Because they funking hurt!


----------



## paul xe (Sep 24, 2011)

Tinytom said:


> I spent £850 on a deluxe GHR.
> 
> Gets used mainly for sit ups
> 
> Oh well at least it gets used


I've used it for GHR's. It nearly killed me doing them mind!

I'm not 100% I was doing it right though, felt very unnatural.


----------



## Tinytom (Sep 16, 2005)

paul xe said:


> I've used it for GHR's. It nearly killed me doing them mind!
> 
> I'm not 100% I was doing it right though, felt very unnatural.


I'll show you correct form next time you're in mate.


----------



## badly_dubbed (Nov 21, 2011)

@Tinytom

did you get the watson DB's yet? any pictures?


----------



## Tinytom (Sep 16, 2005)

badly_dubbed said:


> @Tinytom
> 
> did you get the watson DB's yet? any pictures?


I was at the factory today. They are all in a box waiting to be put together. It was a beautiful sight.

This is the leg press before spraying.
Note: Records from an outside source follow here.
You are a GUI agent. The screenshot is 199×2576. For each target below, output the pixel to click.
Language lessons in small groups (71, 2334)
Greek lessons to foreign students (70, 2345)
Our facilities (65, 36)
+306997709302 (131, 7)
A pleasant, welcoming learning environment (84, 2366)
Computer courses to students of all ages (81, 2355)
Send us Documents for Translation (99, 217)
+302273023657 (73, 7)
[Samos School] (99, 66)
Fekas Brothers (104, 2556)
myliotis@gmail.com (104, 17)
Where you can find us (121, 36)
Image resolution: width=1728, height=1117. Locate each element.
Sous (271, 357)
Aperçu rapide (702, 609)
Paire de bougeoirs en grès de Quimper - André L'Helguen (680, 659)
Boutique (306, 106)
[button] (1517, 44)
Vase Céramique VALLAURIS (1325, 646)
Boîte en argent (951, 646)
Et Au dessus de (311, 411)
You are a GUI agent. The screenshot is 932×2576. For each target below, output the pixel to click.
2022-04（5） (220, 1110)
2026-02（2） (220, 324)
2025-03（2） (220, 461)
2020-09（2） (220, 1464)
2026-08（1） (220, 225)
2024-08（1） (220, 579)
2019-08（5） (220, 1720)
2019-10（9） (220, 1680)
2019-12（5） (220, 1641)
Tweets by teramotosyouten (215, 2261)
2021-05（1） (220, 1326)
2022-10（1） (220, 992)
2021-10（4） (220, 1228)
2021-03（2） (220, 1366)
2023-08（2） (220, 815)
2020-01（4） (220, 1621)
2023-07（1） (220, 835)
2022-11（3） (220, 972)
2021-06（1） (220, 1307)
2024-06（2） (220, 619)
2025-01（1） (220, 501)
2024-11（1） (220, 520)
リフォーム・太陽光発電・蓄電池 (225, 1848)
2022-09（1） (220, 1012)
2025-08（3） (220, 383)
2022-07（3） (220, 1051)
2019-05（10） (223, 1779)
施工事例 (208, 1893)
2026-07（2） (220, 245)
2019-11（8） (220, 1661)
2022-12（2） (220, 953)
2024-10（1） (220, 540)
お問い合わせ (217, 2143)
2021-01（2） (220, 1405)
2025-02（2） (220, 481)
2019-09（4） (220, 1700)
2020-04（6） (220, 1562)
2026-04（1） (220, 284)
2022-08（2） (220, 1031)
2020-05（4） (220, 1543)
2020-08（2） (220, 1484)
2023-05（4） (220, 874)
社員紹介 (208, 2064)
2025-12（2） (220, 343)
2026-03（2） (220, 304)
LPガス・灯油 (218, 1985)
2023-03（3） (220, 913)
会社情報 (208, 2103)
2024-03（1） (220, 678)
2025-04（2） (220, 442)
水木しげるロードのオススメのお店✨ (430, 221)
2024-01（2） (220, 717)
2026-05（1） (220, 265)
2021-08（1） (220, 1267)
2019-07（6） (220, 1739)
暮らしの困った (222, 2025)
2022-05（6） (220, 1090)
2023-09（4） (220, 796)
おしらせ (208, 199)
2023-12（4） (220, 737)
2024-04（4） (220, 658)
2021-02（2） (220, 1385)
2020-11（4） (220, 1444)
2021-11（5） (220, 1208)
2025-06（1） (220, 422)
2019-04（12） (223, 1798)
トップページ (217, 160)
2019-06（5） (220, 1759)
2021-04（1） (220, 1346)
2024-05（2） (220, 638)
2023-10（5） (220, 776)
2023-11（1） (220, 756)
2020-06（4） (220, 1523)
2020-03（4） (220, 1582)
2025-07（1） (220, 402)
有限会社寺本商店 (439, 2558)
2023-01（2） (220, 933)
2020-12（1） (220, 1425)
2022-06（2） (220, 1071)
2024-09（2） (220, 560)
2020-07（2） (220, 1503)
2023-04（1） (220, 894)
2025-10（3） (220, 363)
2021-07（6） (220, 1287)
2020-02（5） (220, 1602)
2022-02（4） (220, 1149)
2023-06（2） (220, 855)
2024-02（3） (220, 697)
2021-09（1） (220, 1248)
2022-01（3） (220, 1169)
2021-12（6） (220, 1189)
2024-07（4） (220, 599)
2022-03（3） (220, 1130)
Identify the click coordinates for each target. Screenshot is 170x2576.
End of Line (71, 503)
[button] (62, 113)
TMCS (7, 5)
I tried it out and it was perfect for my little legs.

The higher racking pin was also a good way up so no interference if you use the lower pin.


----------



## badly_dubbed (Nov 21, 2011)

tremend.

if i had a commercial gym, it would be filled with Watson stuff.


----------



## Suprakill4 (Jul 11, 2008)

Looks an amazing bit of kit!!! Wish I loved closer so could train here, makes my gym look pathetic.


----------



## Tinytom (Sep 16, 2005)

badly_dubbed said:


> tremend.
> 
> if i had a commercial gym, it would be filled with Watson stuff.


I'm slowly getting there


----------



## paul xe (Sep 24, 2011)

Tinytom said:


> I'll show you correct form next time you're in mate.


Thanks Tom. I'll take you up on that offer your free next, would have tonight but you were busy with training session.......and I was pretty shattered after my session!


----------